Items in a dataset

## start

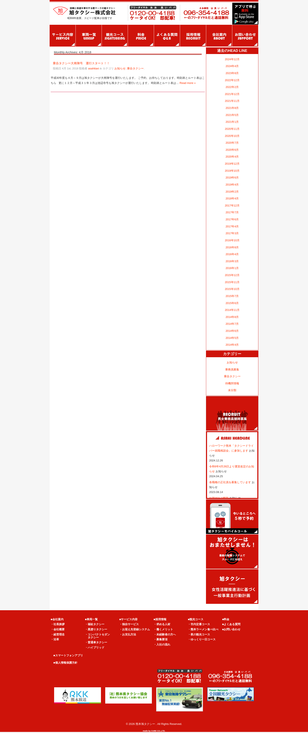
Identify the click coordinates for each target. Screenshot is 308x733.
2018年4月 (232, 198)
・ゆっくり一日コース (202, 639)
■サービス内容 (128, 619)
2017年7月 (232, 212)
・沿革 (55, 639)
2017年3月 (232, 233)
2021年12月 (232, 94)
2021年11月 (232, 100)
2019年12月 (232, 163)
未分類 (232, 390)
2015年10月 (232, 289)
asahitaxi (93, 68)
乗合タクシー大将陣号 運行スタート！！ (81, 63)
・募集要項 (160, 639)
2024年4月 (232, 66)
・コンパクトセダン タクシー (97, 636)
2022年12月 (232, 80)
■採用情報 (160, 619)
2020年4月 (232, 156)
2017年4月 (232, 226)
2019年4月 (232, 184)
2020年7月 (232, 142)
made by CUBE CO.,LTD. (154, 731)
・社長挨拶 (58, 624)
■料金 (226, 619)
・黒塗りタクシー (96, 629)
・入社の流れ (162, 644)
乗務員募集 (232, 369)
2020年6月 (232, 149)
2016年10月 (232, 240)
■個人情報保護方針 (65, 662)
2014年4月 (232, 344)
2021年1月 (232, 121)
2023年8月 (232, 73)
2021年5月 (232, 115)
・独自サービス (129, 624)
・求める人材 (162, 624)
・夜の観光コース (199, 634)
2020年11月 (232, 128)
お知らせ (120, 68)
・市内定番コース (199, 624)
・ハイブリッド (94, 647)
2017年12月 (232, 205)
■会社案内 (57, 619)
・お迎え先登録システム (134, 629)
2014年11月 (232, 310)
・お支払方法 (127, 634)
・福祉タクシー (94, 624)
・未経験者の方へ (165, 634)
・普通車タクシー (96, 642)
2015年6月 (232, 303)
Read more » (188, 83)
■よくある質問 (231, 624)
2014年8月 (232, 317)
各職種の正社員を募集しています (230, 482)
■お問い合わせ (231, 629)
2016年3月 (232, 261)
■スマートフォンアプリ (68, 655)
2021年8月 (232, 108)
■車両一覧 (91, 619)
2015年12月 (232, 275)
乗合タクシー (135, 68)
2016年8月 (232, 247)
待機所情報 (232, 383)
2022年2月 (232, 87)
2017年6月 (232, 219)
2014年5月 (232, 337)
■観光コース (195, 619)
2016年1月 (232, 268)
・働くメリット (163, 629)
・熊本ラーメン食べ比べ (203, 629)
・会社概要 (58, 629)
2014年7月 (232, 323)
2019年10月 (232, 170)
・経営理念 (58, 634)
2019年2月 (232, 191)
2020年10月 (232, 136)
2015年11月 (232, 282)
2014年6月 (232, 330)
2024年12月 (232, 59)
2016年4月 (232, 254)
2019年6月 (232, 177)
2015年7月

## end

◆ **PROBLEM TO WORK ON**: Give every line of the rows above as a JSON list of strings, one string per line, with blank lines left out. Leave the pictures out of the answer.

◆ **TASK ANSWER**:
[
  "Identify the click coordinates for each target. Screenshot is 308x733.",
  "2018年4月 (232, 198)",
  "・ゆっくり一日コース (202, 639)",
  "■サービス内容 (128, 619)",
  "2017年7月 (232, 212)",
  "・沿革 (55, 639)",
  "2017年3月 (232, 233)",
  "2021年12月 (232, 94)",
  "2021年11月 (232, 100)",
  "2019年12月 (232, 163)",
  "未分類 (232, 390)",
  "2015年10月 (232, 289)",
  "asahitaxi (93, 68)",
  "乗合タクシー大将陣号 運行スタート！！ (81, 63)",
  "・募集要項 (160, 639)",
  "2024年4月 (232, 66)",
  "・コンパクトセダン タクシー (97, 636)",
  "2022年12月 (232, 80)",
  "■採用情報 (160, 619)",
  "2020年4月 (232, 156)",
  "2017年4月 (232, 226)",
  "2019年4月 (232, 184)",
  "2020年7月 (232, 142)",
  "made by CUBE CO.,LTD. (154, 731)",
  "・社長挨拶 (58, 624)",
  "■料金 (226, 619)",
  "・黒塗りタクシー (96, 629)",
  "・入社の流れ (162, 644)",
  "乗務員募集 (232, 369)",
  "2020年6月 (232, 149)",
  "2016年10月 (232, 240)",
  "■個人情報保護方針 (65, 662)",
  "2014年4月 (232, 344)",
  "2021年1月 (232, 121)",
  "2023年8月 (232, 73)",
  "2021年5月 (232, 115)",
  "・独自サービス (129, 624)",
  "・求める人材 (162, 624)",
  "・夜の観光コース (199, 634)",
  "2020年11月 (232, 128)",
  "お知らせ (120, 68)",
  "・市内定番コース (199, 624)",
  "・ハイブリッド (94, 647)",
  "2017年12月 (232, 205)",
  "■会社案内 (57, 619)",
  "・お迎え先登録システム (134, 629)",
  "2014年11月 (232, 310)",
  "・お支払方法 (127, 634)",
  "・福祉タクシー (94, 624)",
  "・未経験者の方へ (165, 634)",
  "・普通車タクシー (96, 642)",
  "2015年6月 (232, 303)",
  "Read more » (188, 83)",
  "■よくある質問 (231, 624)",
  "2014年8月 (232, 317)",
  "各職種の正社員を募集しています (230, 482)",
  "■お問い合わせ (231, 629)",
  "2016年3月 (232, 261)",
  "■スマートフォンアプリ (68, 655)",
  "2021年8月 (232, 108)",
  "■車両一覧 (91, 619)",
  "2015年12月 (232, 275)",
  "乗合タクシー (135, 68)",
  "2016年8月 (232, 247)",
  "待機所情報 (232, 383)",
  "2022年2月 (232, 87)",
  "2017年6月 (232, 219)",
  "2014年5月 (232, 337)",
  "■観光コース (195, 619)",
  "2016年1月 (232, 268)",
  "・働くメリット (163, 629)",
  "・熊本ラーメン食べ比べ (203, 629)",
  "・会社概要 (58, 629)",
  "2014年7月 (232, 323)",
  "2019年10月 (232, 170)",
  "・経営理念 (58, 634)",
  "2019年2月 (232, 191)",
  "2020年10月 (232, 136)",
  "2015年11月 (232, 282)",
  "2014年6月 (232, 330)",
  "2024年12月 (232, 59)",
  "2016年4月 (232, 254)",
  "2019年6月 (232, 177)",
  "2015年7月"
]